** BRANO DI ESERCIZIO **
I cinque criteri della spesa a basso impatto ambientale


di Lisa Casali *

Fare la spesa e mangiare non solo soddisfa il nostro bisogno di nutrirci, ma ha ricadute ambientali, sociali ed economiche oltre che sulla nostra salute. Il cibo, infatti, costituisce circa il 25% dell’impatto ambientale di ognuno di noi.

Ogni giorno compiamo libere scelte su cosa mangiare, come cucinare, cosa buttare, cosa ordinare al ristorante, cosa acquistare. E’ importante essere consapevoli delle proprie scelte, ma non è facile orientarsi tra allarmismi veri e falsi, false credenze, mala-informazione.

Come sempre ci vuole buon senso e non è necessario stravolgere la propria vita o cambiare radicalmente le proprie abitudini per acquisire una libertà reale di scelta.

Per avere il massimo beneficio e il minore impatto gli ingredienti che portiamo sulla nostra tavola dovrebbero rispondere a tutti questi requisiti:
-  provenire da agricoltura biologica o biodinamica (la stagionalità è sottintesa);
-  avere percorso meno strada possibile;
-  provenire direttamente dal produttore senza ulteriori passaggi di mano e possibilmente essere stati raccolti da poco;
-  essere stati lavorati meno possibile;
-  essere privi di imballaggio.

Ognuno di questi criteri (biologico, km zero, filiera corta, ecc.), se preso singolarmente, è discutibile. Ne parla ad esempio Dario Bressanini in Pane e Bugie (Chiarelettere, 2010). Se però si riescono a rispettare tutti i requisiti contemporaneamente si ha il massimo beneficio senza rischiare paradossi come la fragola biologica che viene dalla Nuova Zelanda.

Non tutti gli alimenti che consumeremo potranno soddisfare questi requisiti ma almeno per quelli che costituiscono la base della nostra alimentazione ci possiamo provare.

Dove trovare questi prodotti? Acquistando direttamente dai produttori, cosa non banale per chi vive lontano dalla campagna. Per questo, e dal desiderio di riappropriarsi del proprio potere d’acquisto, nella seconda metà degli anni ’90 sono nati i primi Gruppi di Acquisto Solidale. Ora sono circa 700 in Italia di cui 200 solo a Milano.

I GAS stanno crescendo e cominciano a farsi sentire anche politicamente e a esercitare il proprio potere anche a livello di politiche del territorio. Vedi ad esempio la “Lettera ai candidati sindaco del Comune di Milano” (sostenuta da Intergas e da diversi GAS molto attivi come il Gas Lola), o la “Lettera alla Provincia di Roma sugli interventi di sostegno”, la raccolta firme contro la privatizzazione dell’acqua.

Non si tratta quindi solo di un’alternativa al supermercato, ma di una scelta consapevole che può arricchire anche umanamente. Naturalmente bisogna dedicargli un po’ del nostro tempo, ma a beneficiarne saranno anche l’economia locale e il territorio. Con la possibilità di instaurare rapporti di fiducia con i produttori e avere accesso a prodotti di altissima qualità che non arrivano sugli scaffali dei supermercati perché le produzioni sono piccole e artigianali.

Per conoscere i GAS potete consultare il sito Retegas (Intergas per la Provincia di Milano e Gasroma per il Lazio) dove ci si può iscrivere e partecipare a incontri e acquisti.

** SERIE DI ESERCIZI **
1) Secondo il brano, quale quota dell'impatto ambientale di ognuno di noi è costituita dal cibo?
2) Elenca tutti i requisiti che, secondo il brano, dovrebbero avere gli ingredienti portati in tavola per ottenere il massimo beneficio e il minore impatto.
I record non hanno alcun ruolo in questa parte.

** DATI ESTRATTI **

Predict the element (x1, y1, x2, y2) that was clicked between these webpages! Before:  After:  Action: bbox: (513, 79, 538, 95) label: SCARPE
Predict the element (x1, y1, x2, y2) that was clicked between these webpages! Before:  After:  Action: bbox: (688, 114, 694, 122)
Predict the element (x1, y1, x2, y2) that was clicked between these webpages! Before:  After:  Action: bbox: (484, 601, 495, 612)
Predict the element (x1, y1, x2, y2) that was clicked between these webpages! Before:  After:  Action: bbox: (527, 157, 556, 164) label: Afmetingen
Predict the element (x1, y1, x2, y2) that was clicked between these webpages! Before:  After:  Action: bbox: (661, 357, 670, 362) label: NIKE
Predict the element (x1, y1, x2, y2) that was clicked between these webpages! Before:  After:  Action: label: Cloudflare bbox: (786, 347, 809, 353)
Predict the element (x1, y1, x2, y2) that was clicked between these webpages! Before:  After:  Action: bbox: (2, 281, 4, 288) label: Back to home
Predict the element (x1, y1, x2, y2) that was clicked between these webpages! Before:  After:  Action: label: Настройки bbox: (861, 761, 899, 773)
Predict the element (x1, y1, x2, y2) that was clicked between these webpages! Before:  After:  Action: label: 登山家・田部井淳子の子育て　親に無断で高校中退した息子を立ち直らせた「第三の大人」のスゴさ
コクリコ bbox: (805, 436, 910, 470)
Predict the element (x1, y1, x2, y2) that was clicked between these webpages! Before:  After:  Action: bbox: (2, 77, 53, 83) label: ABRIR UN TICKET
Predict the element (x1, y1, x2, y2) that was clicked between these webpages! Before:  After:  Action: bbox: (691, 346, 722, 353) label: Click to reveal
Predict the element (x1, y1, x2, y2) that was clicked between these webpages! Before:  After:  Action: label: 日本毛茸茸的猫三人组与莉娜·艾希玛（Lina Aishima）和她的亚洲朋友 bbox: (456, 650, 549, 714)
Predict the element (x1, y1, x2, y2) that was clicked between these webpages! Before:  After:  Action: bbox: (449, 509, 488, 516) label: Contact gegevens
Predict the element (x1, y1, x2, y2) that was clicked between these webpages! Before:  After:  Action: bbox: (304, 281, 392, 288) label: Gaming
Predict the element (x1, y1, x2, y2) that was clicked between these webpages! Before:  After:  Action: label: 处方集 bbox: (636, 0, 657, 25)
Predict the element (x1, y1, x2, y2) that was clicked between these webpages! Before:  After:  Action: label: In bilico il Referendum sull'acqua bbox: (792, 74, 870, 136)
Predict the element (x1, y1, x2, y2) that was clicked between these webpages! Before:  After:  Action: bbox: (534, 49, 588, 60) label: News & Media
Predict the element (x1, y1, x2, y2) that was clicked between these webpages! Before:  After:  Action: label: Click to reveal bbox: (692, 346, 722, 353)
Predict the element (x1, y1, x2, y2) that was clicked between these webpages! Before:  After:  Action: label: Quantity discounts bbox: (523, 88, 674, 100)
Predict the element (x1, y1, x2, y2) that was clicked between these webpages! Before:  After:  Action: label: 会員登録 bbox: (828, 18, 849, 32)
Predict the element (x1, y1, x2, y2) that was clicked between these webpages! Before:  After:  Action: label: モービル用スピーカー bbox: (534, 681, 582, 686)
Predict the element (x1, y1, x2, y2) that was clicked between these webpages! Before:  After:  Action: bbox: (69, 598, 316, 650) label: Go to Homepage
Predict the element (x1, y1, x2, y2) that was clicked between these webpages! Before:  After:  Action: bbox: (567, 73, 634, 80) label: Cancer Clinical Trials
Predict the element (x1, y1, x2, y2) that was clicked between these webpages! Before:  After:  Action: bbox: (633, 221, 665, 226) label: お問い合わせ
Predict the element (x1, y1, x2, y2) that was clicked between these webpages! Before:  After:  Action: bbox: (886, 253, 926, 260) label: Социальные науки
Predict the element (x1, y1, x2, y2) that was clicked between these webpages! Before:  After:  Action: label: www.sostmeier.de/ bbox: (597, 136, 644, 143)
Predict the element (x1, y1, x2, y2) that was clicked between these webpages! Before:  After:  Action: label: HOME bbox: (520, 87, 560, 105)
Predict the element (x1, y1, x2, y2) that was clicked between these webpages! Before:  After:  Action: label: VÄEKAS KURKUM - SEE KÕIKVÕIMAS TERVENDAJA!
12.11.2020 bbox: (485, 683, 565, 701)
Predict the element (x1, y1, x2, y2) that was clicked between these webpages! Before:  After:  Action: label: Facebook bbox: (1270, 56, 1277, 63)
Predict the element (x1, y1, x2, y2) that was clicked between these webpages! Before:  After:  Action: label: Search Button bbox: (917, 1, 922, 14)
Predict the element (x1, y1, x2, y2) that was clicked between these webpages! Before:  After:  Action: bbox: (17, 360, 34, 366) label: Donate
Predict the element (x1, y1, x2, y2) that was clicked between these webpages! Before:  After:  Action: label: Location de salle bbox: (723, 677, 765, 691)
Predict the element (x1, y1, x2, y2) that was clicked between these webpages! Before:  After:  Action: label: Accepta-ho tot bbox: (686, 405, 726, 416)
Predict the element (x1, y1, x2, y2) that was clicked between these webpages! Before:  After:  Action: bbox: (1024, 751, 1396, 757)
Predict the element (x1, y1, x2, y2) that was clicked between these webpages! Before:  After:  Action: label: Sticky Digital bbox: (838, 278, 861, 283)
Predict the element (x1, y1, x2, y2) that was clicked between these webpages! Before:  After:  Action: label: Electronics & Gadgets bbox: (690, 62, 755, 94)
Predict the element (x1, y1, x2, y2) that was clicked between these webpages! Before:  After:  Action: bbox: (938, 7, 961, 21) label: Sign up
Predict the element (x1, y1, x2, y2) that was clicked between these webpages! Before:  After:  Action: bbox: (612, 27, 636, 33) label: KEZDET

** SOLUZIONI DEGLI ESERCIZI **
1) Circa il 25%.

2)
- Provenire da agricoltura biologica o biodinamica (la stagionalità è sottintesa)
- Avere percorso meno strada possibile
- Provenire direttamente dal produttore senza ulteriori passaggi di mano e possibilmente essere stati raccolti da poco
- Essere stati lavorati meno possibile
- Essere privi di imballaggio